My due date for baby #2 is at the end of September, giving Marabelle and her baby brother or sister 18 months between them. As great and wonderful as that will be for both of them growing up, as a parent and farely newer mama, I know enough to know that the first few months will not exactly be the easiest transition as our family of three adjusts to being a family of four. It's been really interesting trying to make sense of all my emotions in these last few months, juggling my mixed feelings while trying to separate hormones from reality...but thank God for Joseph because if you've ever tried to make sense of your own ramblings, then you've also learned to appreciate the listening ear of someone other than yourself and the calming peace they can bring to the chaos in your mind. And can I just say, what a fabulously wonderful peacemaker my husband is, really.

Even with our passion for the littlest among us, it's only natural to have some fear when it comes to baby raising. Marabelle loves her Daddy, but she's a teeny, tiny bit, of a Mama's girl...so with news of baby #2, I instantly thought of Marabelle and what this ultimately means for her. Baby girl and I spend our days together, so she has my attention almost 24/7. And a new baby/first sibling means shared attention between Mama and Daddy. But really, in the grand scheme of things, sharing her life with a little brother or sister is a pretty incredible thing. As a parent, you want the best for your child. So, even as scary as adjusting to two baby's sleep schedules seem, as emotional as knowing my days alone with Marabelle are kind of numbered, and as nerve-wrenching as worrying about effectively being able to teach two young babies how to share, my excitement for this kicking baby within me and being able to watch Marabelle kiss not just my belly, but hug, protect, and love her sibling, makes all these big thoughts in my head seem really quite small.

You know, love can be quite funny. As beautiful as it is, love can also be so intense sometimes and so demanding that doing things for love's sake can be intimidating, uncomfortable, and even scary.
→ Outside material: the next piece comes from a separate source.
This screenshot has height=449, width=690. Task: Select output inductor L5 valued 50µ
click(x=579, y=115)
But the best thing about love is when you dedicate your lives to love and laying everything down again, and again, and again for those in your life by loving your God, your spouse/family, and your children more than you love yourself, all the challenges, like lack of sleep due to new babies, become secondary and not nearly as important as continuously striving to love and love well.
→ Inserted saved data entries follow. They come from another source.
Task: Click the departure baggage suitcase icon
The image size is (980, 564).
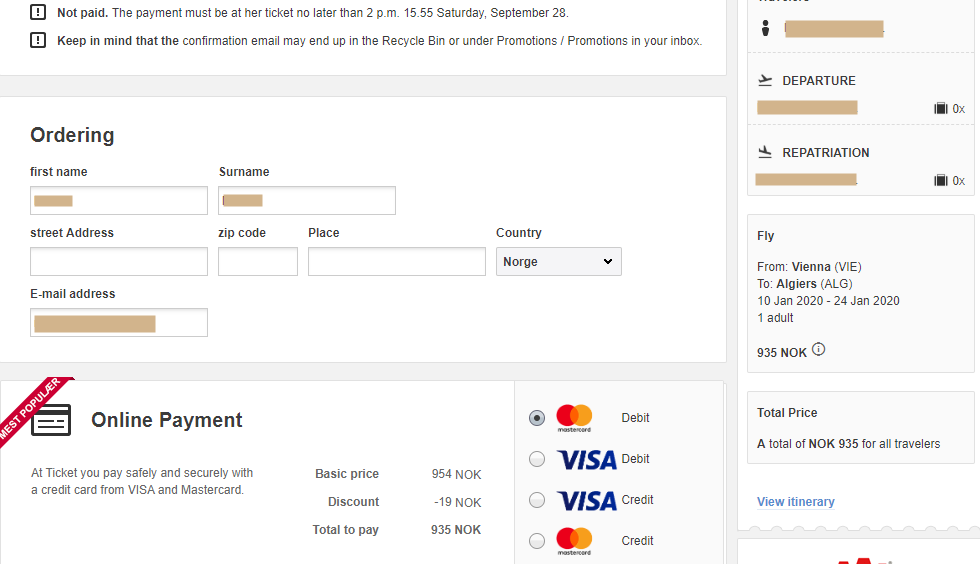Action: coord(941,108)
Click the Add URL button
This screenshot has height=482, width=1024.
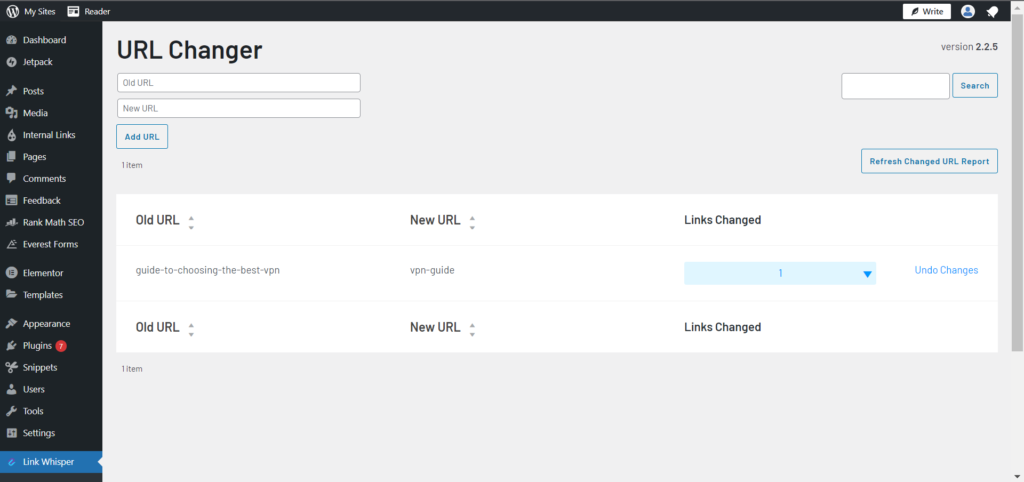(x=142, y=137)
As baby girl shared our big news in her own sweet way last week, I was reminded of the most important truth of all. My growing belly is most certainly in bloom, but so is love. If we pause long enough to look around, we'll find love spreading despite the suffocating weeds of fear, we'll find love flourishing despite being apathetically overlooked, and we'll find love growing because love is always in bloom. Baby #2, we love you and we are more than thrilled to welcome you into this little family of ours. For every growing day of yours, our love for you grows, too.

p.s. big sister hopes you like the beach just as much as she does. ;)

::

5 comments:

LauraC said...

You are gorgeous! I miss you!

Tyler Q. said...

So excited to see you, your beautiful family, and your adorable baby bump!

Victoria Marie said...

Laura - I miss you, too!! Let's plan a weekend soon!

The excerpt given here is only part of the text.